Cependant, Gervaise, a petits pas, suivait l'allee, en jetant des regards a droite et a gauche. Elle portait son paquet de linge passe au bras, la hanche haute, boitant plus fort, dans le va-et-vient des laveuses qui la bousculaient.

-Eh! par ici, ma petite! cria la grosse voix de madame Boche.

Puis; quand la jeune femme l'eut rejointe, a gauche, tout au bout, la concierge, qui frottait furieusement une chaussette, se mit a parler par courtes phrases, sans lacher sa besogne.

-Mettez-vous la, je vous ai garde votre place..... Oh! je n'en ai pas pour longtemps. Boche ne salit presque pas son linge... Et vous? ca ne va pas trainer non plus, hein? Il est tout petit, votre paquet. Avant midi, nous aurons expedie ca, et nous pourrons aller dejeuner... Moi, je donnais mon linge a une blanchisseuse de la rue Poulet; mais elle m'emportait tout, avec son chlore et ses brosses. Alors, je lave moi-meme. C'est tout gagne. Ca ne coute que le savon... Dites donc, voila des chemises que vous auriez du mettre a couler. Ces gueux d'enfants, ma parole! ca a de la suie au derriere.

Gervaise defaisait son paquet, etalait les chemises des petits; et comme madame Boche lui conseillait de prendre un seau d'eau de lessive, elle repondit:

-Oh! non, l'eau chaude suffira... Ca me connait.

Elle avait trie le linge, mis a part les quelques pieces de couleur. Puis, apres avoir empli son baquet de quatre seaux d'eau froide, pris au robinet, derriere elle, elle plongea le tas du linge blanc; et, relevant sa jupe, la tirant entre ses cuisses, elle entra dans une boite, posee debout, qui lui arrivait au ventre.

-Ca vous connait, hein? repetait madame Boche. Vous etiez blanchisseuse dans votre pays, n'est-ce pas, ma petite?

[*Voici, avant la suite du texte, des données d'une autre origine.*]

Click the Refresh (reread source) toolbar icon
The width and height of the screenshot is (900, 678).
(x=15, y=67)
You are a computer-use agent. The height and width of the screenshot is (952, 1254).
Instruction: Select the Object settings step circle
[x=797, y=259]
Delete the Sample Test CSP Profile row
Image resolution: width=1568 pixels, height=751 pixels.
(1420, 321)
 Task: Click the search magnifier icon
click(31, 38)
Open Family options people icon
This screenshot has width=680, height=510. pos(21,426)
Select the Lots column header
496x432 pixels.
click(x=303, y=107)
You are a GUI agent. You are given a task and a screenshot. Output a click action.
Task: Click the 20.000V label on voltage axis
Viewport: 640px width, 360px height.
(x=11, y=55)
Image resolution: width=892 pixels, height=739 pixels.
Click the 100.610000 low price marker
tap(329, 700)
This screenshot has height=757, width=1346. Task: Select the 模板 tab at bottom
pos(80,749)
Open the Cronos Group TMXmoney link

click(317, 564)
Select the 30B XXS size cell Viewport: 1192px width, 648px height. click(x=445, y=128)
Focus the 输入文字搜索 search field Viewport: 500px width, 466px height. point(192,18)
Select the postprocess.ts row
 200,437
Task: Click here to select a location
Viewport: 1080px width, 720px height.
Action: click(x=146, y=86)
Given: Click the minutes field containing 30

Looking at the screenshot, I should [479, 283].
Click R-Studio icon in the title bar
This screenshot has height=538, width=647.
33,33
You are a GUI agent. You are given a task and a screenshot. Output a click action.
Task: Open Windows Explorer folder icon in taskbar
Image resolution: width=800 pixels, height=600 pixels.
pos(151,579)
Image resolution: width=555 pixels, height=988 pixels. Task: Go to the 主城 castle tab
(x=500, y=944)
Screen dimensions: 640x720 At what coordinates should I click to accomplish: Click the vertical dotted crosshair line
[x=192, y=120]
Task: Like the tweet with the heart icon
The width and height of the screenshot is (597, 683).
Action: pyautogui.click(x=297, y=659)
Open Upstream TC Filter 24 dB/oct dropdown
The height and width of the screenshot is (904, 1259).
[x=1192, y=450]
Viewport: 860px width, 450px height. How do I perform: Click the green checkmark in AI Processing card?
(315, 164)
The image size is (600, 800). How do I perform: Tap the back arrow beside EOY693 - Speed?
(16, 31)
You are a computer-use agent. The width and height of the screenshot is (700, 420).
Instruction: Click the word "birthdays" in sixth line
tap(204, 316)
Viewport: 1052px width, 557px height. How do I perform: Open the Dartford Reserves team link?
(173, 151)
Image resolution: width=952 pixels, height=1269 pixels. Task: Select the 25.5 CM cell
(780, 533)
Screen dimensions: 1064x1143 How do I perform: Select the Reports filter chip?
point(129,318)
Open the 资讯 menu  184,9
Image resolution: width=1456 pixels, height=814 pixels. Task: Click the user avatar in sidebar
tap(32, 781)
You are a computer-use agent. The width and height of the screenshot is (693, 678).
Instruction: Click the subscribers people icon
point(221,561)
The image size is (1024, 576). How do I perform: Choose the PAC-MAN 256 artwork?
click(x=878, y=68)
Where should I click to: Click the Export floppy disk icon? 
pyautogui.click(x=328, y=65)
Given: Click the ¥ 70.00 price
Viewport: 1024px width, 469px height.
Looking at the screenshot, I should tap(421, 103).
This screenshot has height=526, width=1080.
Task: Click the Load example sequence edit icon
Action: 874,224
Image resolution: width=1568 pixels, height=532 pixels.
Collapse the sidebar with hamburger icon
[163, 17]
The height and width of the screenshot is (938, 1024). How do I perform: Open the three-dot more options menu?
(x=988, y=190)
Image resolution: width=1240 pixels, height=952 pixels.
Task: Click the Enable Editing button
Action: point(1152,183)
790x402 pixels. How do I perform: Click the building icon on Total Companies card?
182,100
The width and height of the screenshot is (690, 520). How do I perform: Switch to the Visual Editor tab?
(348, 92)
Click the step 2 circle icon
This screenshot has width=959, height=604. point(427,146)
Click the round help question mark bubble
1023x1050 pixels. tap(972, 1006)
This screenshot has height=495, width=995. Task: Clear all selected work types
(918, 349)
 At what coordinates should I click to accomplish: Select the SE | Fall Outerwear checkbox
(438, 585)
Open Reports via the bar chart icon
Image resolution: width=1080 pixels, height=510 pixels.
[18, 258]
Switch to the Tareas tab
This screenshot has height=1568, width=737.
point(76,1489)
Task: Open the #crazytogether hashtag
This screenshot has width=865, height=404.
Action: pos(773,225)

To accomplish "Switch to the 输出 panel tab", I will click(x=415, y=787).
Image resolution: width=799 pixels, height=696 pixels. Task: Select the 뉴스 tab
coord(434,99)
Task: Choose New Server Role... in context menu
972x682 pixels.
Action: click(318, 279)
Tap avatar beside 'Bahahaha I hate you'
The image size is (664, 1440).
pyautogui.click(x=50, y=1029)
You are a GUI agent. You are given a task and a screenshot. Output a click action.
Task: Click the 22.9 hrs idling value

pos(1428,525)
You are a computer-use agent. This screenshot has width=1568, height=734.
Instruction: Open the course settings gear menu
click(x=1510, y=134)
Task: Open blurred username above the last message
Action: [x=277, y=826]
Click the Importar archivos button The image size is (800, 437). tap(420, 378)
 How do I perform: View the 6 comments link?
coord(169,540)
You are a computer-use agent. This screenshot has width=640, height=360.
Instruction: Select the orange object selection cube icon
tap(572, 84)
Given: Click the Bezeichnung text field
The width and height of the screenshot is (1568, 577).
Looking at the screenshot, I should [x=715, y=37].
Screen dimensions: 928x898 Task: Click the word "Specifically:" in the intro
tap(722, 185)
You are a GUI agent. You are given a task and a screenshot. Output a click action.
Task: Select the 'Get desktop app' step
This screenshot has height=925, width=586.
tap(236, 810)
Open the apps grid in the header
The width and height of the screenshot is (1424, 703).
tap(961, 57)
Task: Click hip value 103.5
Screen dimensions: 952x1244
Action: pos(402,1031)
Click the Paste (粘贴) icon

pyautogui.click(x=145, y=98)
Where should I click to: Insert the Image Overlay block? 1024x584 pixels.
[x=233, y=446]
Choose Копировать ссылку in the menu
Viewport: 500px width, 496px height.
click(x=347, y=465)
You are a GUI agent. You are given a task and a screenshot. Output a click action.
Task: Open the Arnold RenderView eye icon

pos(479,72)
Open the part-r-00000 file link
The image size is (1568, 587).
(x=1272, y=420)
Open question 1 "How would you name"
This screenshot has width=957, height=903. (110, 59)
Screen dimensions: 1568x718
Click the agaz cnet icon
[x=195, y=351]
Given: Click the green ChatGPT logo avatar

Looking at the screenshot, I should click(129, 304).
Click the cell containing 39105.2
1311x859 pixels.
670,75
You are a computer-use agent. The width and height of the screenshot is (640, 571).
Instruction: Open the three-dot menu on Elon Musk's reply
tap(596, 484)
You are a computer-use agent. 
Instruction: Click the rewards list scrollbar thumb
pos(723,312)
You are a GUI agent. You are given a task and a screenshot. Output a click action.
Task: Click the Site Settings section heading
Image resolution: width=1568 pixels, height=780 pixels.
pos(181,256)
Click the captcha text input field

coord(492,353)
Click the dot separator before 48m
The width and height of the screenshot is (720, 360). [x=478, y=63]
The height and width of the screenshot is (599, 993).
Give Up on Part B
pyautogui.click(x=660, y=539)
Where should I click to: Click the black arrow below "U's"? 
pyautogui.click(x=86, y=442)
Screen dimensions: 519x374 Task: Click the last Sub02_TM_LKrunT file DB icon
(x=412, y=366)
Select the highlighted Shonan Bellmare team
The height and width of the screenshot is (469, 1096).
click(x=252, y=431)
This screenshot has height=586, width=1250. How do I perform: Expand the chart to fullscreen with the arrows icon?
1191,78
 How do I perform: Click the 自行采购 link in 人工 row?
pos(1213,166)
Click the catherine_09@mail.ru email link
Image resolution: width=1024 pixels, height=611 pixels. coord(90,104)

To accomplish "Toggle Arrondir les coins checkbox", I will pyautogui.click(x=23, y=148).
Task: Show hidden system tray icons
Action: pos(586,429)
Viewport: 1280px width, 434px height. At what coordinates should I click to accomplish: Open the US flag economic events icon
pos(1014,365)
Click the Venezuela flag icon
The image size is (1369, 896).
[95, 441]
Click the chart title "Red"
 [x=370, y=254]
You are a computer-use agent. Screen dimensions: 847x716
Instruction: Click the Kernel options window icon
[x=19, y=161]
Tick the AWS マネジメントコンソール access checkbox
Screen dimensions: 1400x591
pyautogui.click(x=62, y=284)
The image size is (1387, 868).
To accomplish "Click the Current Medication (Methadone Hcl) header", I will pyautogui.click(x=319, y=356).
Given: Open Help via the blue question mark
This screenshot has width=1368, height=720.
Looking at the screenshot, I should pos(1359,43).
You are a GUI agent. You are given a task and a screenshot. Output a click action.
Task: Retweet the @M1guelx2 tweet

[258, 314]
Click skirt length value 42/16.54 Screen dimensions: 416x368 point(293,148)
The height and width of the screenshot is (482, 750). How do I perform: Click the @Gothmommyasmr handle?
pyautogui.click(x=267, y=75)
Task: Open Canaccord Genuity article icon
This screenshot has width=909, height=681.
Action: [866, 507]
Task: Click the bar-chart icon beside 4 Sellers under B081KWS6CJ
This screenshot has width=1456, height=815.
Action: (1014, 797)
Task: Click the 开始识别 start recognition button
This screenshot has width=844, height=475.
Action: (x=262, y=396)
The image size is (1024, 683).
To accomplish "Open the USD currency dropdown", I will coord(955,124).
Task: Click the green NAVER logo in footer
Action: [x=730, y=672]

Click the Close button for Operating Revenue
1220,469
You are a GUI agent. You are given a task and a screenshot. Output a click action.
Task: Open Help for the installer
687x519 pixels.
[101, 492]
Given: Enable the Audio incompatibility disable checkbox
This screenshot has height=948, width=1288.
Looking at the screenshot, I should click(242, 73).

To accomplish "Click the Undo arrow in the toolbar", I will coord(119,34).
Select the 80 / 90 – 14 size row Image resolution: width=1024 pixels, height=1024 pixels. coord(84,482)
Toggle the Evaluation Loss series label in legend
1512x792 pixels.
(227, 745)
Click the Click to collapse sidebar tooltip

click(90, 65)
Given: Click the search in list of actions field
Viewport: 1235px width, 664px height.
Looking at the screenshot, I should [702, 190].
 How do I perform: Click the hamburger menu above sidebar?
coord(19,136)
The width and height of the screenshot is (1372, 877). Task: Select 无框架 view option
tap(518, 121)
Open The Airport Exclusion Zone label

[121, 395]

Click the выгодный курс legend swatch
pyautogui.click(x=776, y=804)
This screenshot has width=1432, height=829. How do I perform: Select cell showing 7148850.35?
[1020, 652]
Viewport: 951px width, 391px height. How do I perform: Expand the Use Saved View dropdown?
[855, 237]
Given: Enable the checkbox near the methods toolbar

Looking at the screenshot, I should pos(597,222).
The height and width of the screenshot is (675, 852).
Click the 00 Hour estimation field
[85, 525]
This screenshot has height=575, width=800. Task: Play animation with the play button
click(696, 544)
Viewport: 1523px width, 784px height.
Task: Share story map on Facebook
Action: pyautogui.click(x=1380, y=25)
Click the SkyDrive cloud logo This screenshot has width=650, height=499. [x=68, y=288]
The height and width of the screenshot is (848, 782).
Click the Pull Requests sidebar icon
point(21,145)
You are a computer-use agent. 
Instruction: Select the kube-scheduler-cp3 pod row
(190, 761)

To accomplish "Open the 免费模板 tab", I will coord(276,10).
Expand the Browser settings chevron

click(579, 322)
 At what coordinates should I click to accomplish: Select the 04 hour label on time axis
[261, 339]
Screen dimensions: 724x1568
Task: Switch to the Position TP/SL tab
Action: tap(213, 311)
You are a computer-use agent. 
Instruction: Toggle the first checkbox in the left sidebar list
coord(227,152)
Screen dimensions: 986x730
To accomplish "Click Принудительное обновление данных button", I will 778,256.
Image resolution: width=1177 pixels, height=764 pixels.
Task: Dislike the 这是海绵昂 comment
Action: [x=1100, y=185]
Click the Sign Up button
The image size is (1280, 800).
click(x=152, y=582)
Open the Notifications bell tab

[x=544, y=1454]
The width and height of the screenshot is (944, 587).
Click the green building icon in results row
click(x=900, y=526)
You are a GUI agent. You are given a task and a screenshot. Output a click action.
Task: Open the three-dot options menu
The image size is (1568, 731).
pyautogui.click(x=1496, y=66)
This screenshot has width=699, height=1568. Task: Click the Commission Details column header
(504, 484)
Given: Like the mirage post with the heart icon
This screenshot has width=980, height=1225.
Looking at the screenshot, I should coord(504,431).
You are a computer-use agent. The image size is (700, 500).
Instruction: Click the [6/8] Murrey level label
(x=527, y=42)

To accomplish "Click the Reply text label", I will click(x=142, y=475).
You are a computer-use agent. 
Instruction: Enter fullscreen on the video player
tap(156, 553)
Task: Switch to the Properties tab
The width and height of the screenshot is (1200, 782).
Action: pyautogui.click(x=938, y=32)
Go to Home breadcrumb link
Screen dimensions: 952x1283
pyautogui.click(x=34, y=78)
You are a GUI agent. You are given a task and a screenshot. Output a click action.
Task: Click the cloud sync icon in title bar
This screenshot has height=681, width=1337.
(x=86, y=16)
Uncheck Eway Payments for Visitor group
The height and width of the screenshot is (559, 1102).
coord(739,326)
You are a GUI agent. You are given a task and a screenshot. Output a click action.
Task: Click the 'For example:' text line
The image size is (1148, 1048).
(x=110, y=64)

Gervaise, les manches retroussees, montrant ses beaux bras de blonde, jeunes encore, a peine roses aux coudes, commencait a decrasser son linge. Elle venait d'etaler une chemise sur la planche etroite de la batterie, mangee et blanchie par l'usure de l'eau; elle la frottait de savon, la retournait, la frottait de l'autre cote. Avant de repondre, elle empoigna son battoir, se mit a taper, criant ses phrases, les ponctuant a coups rudes et cadences.

-Oui, oui, blanchisseuse... A dix ans... Il y a douze ans de ca... Nous allions a la riviere... Ca sentait meilleur qu'ici... Il fallait voir, il y avait un coin sous les arbres... avec de l'eau claire qui courait... Vous savez, a Plassans... Vous ne connaissez pas Plassans?... pres de Marseille?

-C'est du chien, ca! s'ecria madame Boche, emerveillee de la rudesse des coups de battoir. Quelle matine! elle vous aplatirait du fer, avec ses petits bras de demoiselle!

La conversation continua, tres haut. La concierge, parfois, etait obligee de se pencher, n'entendant pas. Tout le linge blanc fut battu, et ferme! Gervaise le replongea dans le baquet, le reprit piece par piece pour le frotter de savon une seconde fois et le brosser. D'une main, elle fixait la piece sur la batterie; de l'autre main, qui tenait la courte brosse de chiendent, elle tirait du linge une mousse salie, qui, par longues bavures, tombait. Alors, dans le petit bruit de la brosse, elles se rapprocherent, elles causerent d'une facon plus intime.

-Non, nous ne sommes pas maries, reprit Gervaise. Moi, je ne m'en cache pas. Lantier n'est pas si gentil pour qu'on souhaite d'etre sa femme. S'il n'y avait pas les enfants, allez!... J'avais quatorze ans et lui dix-huit, quand nous avons eu notre premier. L'autre est venu quatre ans plus tard... C'est arrive comme ca arrive toujours, vous savez. Je n'etais pas heureuse chez nous; le pere Macquart, pour un oui, pour un non, m'allongeait des coups de pied dans les reins. Alors, ma foi, on songe a s'amuser dehors... On nous aurait maries, mais je ne sais plus, nos parents n'ont pas voulu.